What is required ▸ Return, character for character, the lines from the one bearing "Switch to the 1D time range tab" through the end of the material. Omit everything before that line.

Task data ▸
[Start of Attachment]
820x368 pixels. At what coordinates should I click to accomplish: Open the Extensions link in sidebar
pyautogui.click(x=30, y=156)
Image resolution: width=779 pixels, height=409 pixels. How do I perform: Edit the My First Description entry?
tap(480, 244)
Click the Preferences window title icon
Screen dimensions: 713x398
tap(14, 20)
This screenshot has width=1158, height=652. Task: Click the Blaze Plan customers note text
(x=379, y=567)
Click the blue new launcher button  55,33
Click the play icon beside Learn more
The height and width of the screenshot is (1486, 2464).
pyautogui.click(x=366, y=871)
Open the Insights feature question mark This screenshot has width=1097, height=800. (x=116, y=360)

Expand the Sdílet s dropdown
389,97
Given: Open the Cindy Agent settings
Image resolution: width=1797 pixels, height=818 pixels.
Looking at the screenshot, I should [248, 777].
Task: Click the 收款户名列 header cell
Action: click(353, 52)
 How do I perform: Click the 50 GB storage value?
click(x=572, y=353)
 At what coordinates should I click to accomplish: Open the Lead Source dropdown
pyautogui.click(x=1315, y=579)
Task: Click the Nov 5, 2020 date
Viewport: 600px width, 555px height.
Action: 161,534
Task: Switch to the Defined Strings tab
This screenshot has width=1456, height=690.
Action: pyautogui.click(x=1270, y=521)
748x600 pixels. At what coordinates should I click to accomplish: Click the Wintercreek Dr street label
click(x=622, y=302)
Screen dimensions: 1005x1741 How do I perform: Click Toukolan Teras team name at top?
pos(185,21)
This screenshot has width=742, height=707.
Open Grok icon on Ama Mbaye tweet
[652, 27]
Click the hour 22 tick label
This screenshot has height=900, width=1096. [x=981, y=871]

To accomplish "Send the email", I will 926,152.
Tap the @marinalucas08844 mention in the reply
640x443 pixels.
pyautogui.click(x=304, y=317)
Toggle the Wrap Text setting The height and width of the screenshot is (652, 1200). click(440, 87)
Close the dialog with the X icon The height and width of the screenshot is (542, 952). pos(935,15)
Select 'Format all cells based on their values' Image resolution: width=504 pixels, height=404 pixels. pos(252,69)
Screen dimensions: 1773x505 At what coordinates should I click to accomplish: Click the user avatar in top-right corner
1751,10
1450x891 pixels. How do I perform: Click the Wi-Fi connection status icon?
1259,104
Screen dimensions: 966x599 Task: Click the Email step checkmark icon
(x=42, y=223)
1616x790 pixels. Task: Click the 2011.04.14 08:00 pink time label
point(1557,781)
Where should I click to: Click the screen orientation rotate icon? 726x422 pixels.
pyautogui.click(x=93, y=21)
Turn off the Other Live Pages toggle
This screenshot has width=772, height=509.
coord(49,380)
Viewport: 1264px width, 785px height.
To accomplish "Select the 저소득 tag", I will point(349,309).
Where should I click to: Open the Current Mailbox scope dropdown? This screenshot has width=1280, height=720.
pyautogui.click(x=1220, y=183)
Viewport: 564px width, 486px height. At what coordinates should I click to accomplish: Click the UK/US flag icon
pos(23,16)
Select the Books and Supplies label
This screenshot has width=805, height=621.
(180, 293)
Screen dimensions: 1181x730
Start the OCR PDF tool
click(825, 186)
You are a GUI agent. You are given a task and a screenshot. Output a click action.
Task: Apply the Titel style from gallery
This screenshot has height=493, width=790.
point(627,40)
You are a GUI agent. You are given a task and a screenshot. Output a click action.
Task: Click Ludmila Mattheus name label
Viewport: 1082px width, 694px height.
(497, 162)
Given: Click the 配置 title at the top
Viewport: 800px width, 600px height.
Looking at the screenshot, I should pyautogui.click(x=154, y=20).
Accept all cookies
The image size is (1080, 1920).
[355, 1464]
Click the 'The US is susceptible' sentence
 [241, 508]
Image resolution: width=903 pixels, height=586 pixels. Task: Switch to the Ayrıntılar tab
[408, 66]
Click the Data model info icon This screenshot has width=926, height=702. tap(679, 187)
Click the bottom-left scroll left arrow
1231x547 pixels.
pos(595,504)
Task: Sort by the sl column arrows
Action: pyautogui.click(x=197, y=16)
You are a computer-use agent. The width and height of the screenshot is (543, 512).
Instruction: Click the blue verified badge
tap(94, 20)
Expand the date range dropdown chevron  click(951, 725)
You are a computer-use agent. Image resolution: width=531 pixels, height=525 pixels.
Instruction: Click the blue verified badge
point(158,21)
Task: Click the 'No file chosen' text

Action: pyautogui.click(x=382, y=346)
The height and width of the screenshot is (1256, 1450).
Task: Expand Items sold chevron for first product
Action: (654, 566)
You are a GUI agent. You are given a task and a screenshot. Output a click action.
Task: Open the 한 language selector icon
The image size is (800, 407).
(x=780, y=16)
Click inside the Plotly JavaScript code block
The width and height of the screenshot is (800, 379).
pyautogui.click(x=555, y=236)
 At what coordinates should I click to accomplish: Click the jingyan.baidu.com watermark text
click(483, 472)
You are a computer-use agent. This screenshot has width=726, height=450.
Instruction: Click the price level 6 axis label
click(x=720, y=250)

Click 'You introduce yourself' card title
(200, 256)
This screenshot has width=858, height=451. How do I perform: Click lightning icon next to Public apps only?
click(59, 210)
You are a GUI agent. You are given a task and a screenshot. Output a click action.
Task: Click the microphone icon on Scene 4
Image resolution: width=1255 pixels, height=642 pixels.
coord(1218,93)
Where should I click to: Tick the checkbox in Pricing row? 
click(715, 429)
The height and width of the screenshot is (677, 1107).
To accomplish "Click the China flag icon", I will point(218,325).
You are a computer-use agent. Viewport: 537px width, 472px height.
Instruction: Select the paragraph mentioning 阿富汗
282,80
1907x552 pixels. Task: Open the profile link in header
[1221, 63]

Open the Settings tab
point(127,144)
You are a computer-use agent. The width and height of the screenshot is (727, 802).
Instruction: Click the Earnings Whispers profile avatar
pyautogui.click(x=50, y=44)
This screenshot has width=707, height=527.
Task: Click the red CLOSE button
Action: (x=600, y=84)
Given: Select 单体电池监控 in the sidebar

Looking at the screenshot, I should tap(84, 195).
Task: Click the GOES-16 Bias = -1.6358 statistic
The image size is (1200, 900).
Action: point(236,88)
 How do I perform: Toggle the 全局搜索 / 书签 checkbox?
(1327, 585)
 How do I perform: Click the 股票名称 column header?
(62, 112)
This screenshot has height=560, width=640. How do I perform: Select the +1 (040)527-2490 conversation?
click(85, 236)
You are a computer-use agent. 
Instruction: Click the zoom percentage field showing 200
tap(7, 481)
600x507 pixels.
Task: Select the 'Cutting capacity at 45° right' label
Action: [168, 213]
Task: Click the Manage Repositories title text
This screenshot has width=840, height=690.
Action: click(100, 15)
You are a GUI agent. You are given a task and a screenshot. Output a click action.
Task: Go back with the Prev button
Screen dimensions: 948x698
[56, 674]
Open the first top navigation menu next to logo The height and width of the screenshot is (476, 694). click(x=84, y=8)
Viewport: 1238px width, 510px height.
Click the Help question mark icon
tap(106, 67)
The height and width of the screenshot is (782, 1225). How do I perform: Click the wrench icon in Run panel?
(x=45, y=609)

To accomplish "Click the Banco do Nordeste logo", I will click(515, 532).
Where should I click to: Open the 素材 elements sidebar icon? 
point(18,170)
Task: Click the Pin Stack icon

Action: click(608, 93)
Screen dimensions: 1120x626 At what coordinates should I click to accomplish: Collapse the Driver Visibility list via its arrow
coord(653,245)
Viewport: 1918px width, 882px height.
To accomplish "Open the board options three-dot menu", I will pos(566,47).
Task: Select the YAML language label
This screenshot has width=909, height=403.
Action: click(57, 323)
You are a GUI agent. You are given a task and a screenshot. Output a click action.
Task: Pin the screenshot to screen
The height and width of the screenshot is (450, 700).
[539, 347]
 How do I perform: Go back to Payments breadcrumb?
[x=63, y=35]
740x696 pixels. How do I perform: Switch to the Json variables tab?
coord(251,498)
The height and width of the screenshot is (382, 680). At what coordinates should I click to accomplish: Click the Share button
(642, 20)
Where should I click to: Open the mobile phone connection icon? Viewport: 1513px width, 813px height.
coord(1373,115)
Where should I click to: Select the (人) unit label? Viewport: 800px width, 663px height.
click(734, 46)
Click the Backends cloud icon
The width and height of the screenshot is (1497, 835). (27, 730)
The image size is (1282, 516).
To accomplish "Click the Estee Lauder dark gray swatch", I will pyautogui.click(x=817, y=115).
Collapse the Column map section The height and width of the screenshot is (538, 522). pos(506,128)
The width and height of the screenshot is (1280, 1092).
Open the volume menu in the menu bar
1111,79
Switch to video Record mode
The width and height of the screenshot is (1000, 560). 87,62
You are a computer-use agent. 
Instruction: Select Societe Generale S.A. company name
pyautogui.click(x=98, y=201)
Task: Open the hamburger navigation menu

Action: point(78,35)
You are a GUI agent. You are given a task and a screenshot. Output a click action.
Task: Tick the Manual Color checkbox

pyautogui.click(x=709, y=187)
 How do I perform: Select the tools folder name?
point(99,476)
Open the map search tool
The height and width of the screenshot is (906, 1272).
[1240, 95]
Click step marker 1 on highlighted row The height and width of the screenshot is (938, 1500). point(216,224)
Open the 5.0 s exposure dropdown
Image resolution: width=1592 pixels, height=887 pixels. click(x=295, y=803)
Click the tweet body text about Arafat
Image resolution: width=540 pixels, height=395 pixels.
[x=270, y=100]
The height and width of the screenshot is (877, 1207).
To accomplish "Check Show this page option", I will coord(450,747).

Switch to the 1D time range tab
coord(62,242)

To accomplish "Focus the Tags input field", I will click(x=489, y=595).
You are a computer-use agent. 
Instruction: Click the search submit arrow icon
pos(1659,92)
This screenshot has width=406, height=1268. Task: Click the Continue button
[End of Attachment]
Output of the exercise ▸
Switch to the 1D time range tab
coord(62,242)

To accomplish "Focus the Tags input field", I will click(x=489, y=595).
You are a computer-use agent. 
Instruction: Click the search submit arrow icon
pos(1659,92)
This screenshot has width=406, height=1268. Task: Click the Continue button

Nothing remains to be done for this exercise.